Researchers at Harvard Medical School and Massachusetts General Hospital have found that when you don’t get enough sleep, your brain can’t get rid of stressful memories, leading to anxiety or post-traumatic stress disorder (PTSD).
Sleep is known to be critical to the consolidation of our memories, and sleep deprivation impairs memory and learning. The study involved 150 healthy adults. They all had to spend a number of nights in the sleep lab. A third of the participants received normal sleep, another third received restricted sleep (the subjects slept only the first half of the night), and finally, a third did not sleep at all at night and suffered the most from lack of sleep the next morning.

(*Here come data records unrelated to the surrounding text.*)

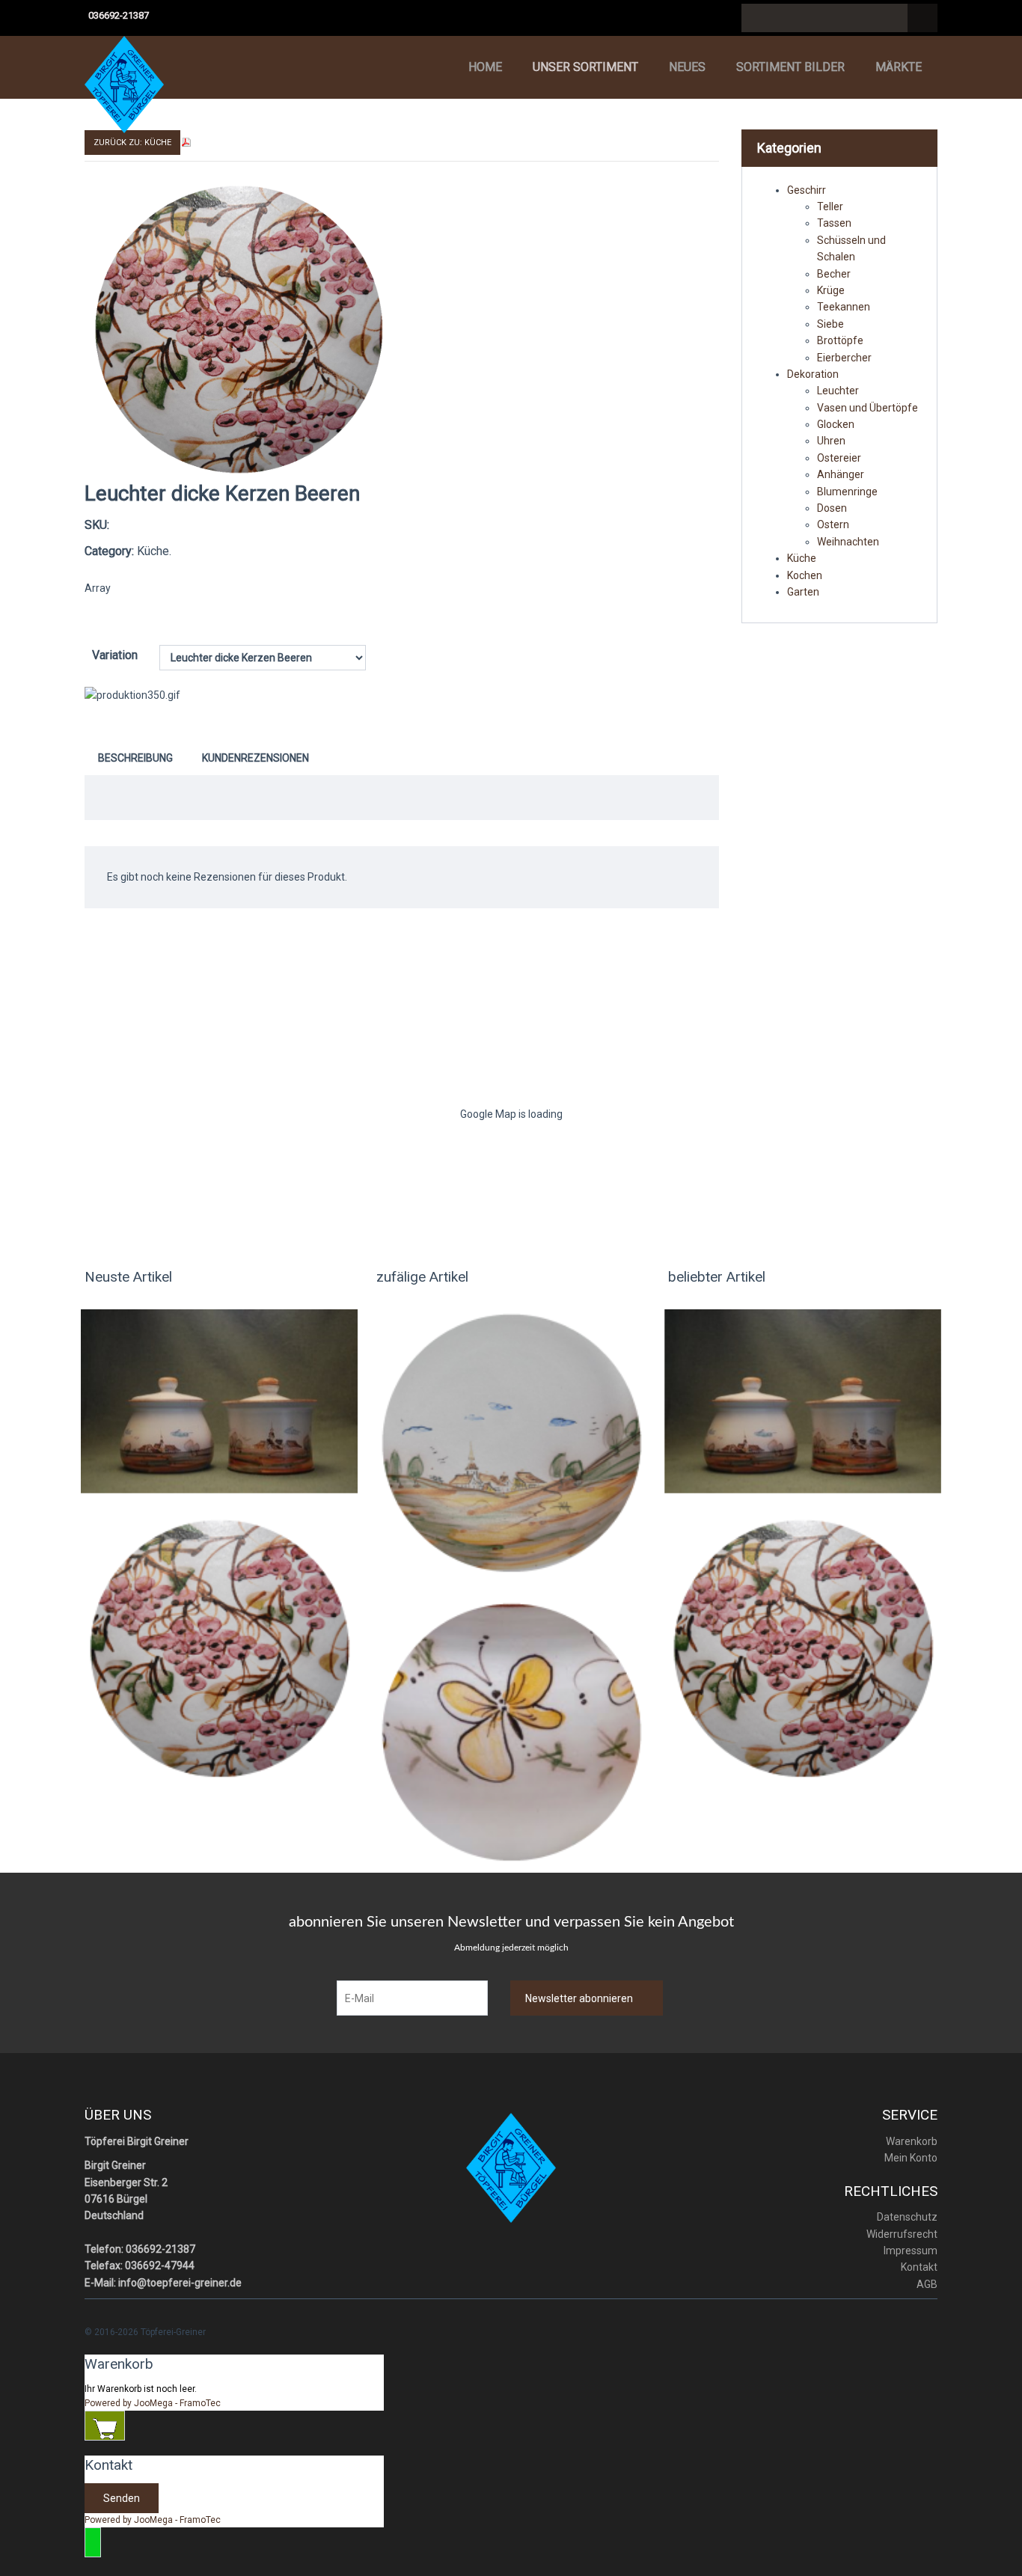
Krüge (831, 290)
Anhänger (840, 474)
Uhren (831, 441)
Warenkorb (911, 2141)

The following day, all project participants underwent a fear conditioning procedure using a three-phase experimental model to acquire and overcome fearful memories. At the same time, the subjects’ brains were observed using functional MRI.
It turned out that activity in the areas of the brain associated with the regulation of emotions (the prefrontal cortex) is observed only in people who have had enough sleep. For those who slept half the night, activity was greatest in areas of the brain associated with fear and least in areas of emotion control.
But in people who did not sleep at all, activity in areas of fear was quite low. And after 12 hours, their brain activity was more like the brain of a sleepy person. This suggests that the lack of a night’s sleep for the psyche is even worse than its complete absence. An analysis of the sleep of such people showed that sleeping for half the night leads to the loss of the rapid eye movement phase (REM phase) — this stage is important for memory consolidation.
Overall, the findings explain why partially sleep deprived people are particularly vulnerable to stress and prone to developing anxiety and PTSD.